Prestigious Prize Honors Pioneering Immune System Research
This year's Nobel Prize in Physiology or Medicine was granted for revolutionary discoveries that clarify how the body's defense network targets harmful pathogens while protecting the body's own cells.
Three esteemed scientists—from Japan Shimon Sakaguchi and US scientists Mary Brunkow and Dr. Ramsdell—share this accolade.
Their work uncovered unique "sentinels" within the immune system that remove malfunctioning immune cells capable of attacking the organism.
These discoveries are now enabling new therapies for autoimmune diseases and malignancies.
These winners will share a monetary award valued at 11m SEK.
Crucial Discoveries
"Their work has been decisive for understanding how the body's defenses functions and the reason we do not all suffer from serious autoimmune diseases," stated the chair of the award panel.
This trio's research explain a fundamental mystery: In what way does the defense system defend us from numerous infections while leaving our healthy cells unharmed?
The body's protection system uses white blood cells that search for indicators of infection, even viruses and bacteria it has not met before.
These defenders utilize sensors—called receptors—that are produced by chance in countless combinations.
This provides the immune system the ability to fight a broad range of invaders, but the randomness of the mechanism inevitably creates immune cells that may attack the body.
Security Guards of the Immune System
Scientists earlier knew that some of these harmful defense cells were destroyed in the immune organ—where white blood cells develop.
The latest Nobel Prize recognizes the identification of T-reg cells—known as the body's "security guards"—which patrol the system to disarm any defenders that attack the body's own tissues.
We know that this mechanism fails in self-attack conditions such as type-1 diabetes, MS, and rheumatoid arthritis.
A Nobel panel stated, "The findings have established a novel area of investigation and accelerated the creation of new therapies, for example for tumors and autoimmune diseases."
In cancer, T-regs prevent the system from attacking the growth, so research are aimed at reducing their numbers.
For self-attack disorders, trials are testing increasing regulatory T-cells so the body is no longer under attack. A similar method could also be effective in minimizing the risks of transplanted organ failure.
Innovative Studies
Prof Shimon Sakaguchi, from Osaka University, performed experiments on mice that had their immune gland extracted, leading to autoimmune disease.

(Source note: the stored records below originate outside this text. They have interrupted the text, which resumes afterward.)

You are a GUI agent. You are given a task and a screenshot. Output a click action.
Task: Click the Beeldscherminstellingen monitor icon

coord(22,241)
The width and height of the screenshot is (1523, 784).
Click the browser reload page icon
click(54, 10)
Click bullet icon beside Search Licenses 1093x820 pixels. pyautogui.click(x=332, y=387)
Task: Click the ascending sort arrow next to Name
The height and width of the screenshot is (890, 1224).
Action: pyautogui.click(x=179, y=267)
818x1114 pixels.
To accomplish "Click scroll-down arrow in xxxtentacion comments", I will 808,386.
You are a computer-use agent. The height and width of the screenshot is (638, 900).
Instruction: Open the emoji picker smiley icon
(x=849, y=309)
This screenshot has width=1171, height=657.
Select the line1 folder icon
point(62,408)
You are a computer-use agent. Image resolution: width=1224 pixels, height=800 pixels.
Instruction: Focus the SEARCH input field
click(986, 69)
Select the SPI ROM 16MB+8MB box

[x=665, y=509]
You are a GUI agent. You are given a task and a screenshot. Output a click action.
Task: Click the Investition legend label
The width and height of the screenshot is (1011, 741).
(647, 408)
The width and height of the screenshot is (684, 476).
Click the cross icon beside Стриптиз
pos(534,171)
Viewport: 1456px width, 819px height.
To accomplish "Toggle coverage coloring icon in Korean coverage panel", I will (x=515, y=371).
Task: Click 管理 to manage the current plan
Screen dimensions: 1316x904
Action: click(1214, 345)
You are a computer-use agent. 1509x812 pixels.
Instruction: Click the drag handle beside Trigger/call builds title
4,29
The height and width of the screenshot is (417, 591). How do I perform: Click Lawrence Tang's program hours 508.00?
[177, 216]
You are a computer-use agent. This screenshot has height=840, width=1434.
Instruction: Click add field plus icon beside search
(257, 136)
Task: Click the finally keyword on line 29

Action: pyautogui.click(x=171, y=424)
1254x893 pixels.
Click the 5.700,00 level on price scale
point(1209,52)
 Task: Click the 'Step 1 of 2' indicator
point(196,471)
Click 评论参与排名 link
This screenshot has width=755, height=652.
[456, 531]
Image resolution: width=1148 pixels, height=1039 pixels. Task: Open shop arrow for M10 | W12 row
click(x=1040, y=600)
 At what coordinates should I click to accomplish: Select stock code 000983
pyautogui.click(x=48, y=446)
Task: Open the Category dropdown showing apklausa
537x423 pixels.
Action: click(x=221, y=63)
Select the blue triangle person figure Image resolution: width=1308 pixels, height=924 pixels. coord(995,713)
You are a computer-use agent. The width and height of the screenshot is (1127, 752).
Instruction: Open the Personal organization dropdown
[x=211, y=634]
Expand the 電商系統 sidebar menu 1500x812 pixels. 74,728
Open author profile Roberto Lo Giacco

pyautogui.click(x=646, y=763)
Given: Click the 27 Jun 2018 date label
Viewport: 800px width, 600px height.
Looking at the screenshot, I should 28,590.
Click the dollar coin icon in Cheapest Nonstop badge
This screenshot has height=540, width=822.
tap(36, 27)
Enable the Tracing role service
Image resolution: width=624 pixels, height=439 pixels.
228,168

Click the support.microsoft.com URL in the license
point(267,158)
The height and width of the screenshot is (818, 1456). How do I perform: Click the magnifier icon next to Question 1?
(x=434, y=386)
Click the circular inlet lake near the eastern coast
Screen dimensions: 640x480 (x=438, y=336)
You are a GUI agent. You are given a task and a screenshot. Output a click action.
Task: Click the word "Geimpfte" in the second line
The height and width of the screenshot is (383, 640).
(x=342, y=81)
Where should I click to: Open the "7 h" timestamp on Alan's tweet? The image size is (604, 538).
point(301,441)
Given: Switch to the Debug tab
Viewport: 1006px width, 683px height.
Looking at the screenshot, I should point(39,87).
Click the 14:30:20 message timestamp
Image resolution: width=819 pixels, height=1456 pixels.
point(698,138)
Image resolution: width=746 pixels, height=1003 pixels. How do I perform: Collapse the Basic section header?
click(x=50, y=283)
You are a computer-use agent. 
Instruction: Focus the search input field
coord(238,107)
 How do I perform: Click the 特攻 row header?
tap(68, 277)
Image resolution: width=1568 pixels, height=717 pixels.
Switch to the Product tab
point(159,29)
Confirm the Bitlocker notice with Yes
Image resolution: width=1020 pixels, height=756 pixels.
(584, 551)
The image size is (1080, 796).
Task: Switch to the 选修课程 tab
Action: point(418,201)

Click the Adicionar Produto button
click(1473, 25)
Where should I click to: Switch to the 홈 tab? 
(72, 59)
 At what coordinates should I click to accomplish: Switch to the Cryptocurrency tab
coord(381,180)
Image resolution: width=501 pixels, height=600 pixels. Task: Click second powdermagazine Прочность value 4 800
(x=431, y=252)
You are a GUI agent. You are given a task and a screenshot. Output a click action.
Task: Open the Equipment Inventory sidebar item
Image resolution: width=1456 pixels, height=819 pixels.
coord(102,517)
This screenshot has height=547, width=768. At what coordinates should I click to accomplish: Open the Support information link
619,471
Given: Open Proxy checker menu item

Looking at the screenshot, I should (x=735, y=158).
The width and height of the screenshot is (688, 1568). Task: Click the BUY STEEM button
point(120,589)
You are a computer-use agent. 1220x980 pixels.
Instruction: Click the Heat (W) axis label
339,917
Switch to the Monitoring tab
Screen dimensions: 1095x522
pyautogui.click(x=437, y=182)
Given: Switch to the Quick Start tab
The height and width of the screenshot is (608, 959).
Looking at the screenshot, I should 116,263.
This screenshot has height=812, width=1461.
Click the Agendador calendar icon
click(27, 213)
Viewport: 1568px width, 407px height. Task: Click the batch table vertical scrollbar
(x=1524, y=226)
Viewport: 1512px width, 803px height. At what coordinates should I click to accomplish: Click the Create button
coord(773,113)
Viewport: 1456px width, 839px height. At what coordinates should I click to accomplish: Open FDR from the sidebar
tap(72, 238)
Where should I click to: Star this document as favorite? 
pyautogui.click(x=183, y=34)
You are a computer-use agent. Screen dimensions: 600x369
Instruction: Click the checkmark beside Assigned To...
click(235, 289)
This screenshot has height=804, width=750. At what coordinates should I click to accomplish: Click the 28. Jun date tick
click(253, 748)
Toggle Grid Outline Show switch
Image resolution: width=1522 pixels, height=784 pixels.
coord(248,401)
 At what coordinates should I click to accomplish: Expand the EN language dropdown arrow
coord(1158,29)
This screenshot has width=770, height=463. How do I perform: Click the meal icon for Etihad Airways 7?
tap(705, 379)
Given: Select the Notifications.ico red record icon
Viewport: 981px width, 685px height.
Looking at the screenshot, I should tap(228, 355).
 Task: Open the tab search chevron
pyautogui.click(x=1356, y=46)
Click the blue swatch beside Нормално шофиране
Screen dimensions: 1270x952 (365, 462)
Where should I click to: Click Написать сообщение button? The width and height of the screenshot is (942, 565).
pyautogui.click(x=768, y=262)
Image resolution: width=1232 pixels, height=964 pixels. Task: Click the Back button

The researcher demonstrated that injecting immune cells from healthy mice could stop the disease—implying there was a mechanism for preventing defenders from attacking the host.
Mary Brunkow, affiliated with the Institute for Systems Biology in a US city, and Dr. Ramsdell, now at Sonoma Biotherapeutics in a California city, were studying an genetic immune disorder in mice and people that resulted in the identification of a genetic factor vital for how T-regs function.
"The groundbreaking research has uncovered how the immune system is kept in check by T-reg cells, preventing it from mistakenly attacking the body's own tissues," said a leading physiology specialist.
"The research is a striking illustration of how basic physiological study can have far-reaching implications for public health."